I like toys. I like material culture. This year, because of my teaching assignment, I've been spending extra time thinking about material culture and childhood, and children, which most of the time seems to mean toys.
There's an artist, Jennifer Maher, in upstate New York who does gorgeous portraits of toys and dolls; tonight I was poking around her site and came across links to some Lost Toy Finding Services [which sounds like a charming mystery novel for younger readers, probably with an all-toy cast].
Because I've spent so much time thinking about how absolutely essential toys are to us when we are small (and often not-to-small; most of my students report bringing at least one stuffed animal with them to college), the search service struck me as particularly worth noting and linking to. They're a no-cost service - it's really just a hosting site, I think, with boards set up on Pinterest for easy access. basically: if you can identify or find a toy, you post that info, and hopefully the searcher can make the connection. I wasn't really struck by this, though, until I went to the pinboards - Disaster and High Priority.
You know you can never really replace a lost Toyfriend, but finding its twin can make a huge difference. Think about how that must be, to lose your toy(s) in fire, tornado, storm, hurricane, earthquake. Finding other random toy replacements is probably easy - I don't doubt a lot of donations are of new stuffies.
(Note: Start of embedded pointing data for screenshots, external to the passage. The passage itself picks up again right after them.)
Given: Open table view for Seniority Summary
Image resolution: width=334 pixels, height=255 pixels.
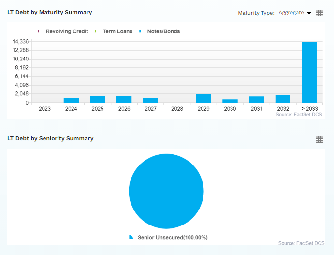Looking at the screenshot, I should pos(319,139).
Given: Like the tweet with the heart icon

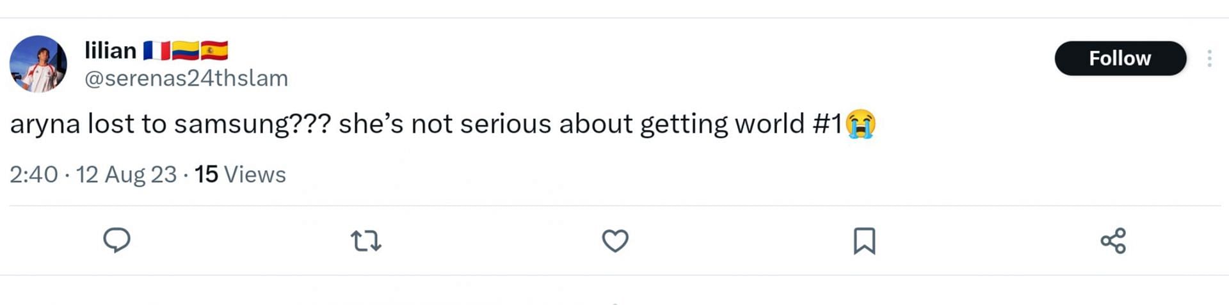Looking at the screenshot, I should tap(615, 241).
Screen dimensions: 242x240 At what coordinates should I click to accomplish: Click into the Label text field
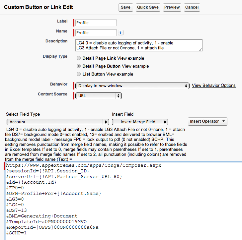[96, 23]
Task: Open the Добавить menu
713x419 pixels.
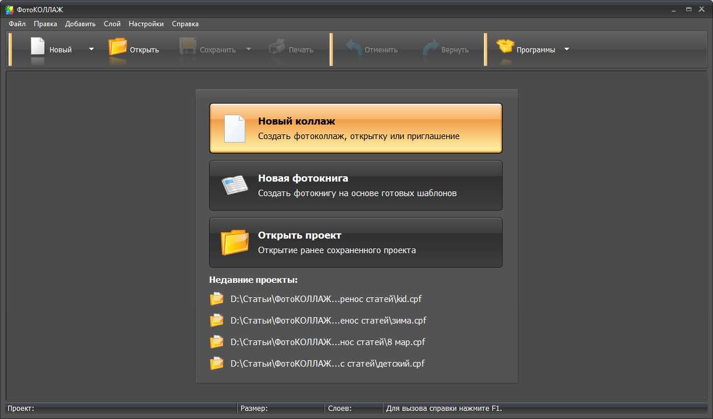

But - when you've lost your best teddybear, you maybe don't want a stuffed dog as a replacement. You want THAT. BEAR. There are also a good number of sick, or very particular, or developmentally-disabled folks who need a really specific toy - it has to be THAT. EXACT. ONE. or it isn't good enough.
So this service is actually filling a bigger need than the nostalgia/whimsy market, I think.
At home, we recently went through some of the bags of my sister's and my old stuffed animals and dolls; sorting through which to keep (preserve, or - to be pretentious - curate) and which to toss or donate. I wish I'd know about this Lost Toy search before, when we did that; I'd bet at least one or two of the Missing were amongst those my sister and I discarded.
Plush Memories finding service: go, overlook the excessive use of multicolor comic sans, use the pinboards, and keep an eye out for any of the Missing.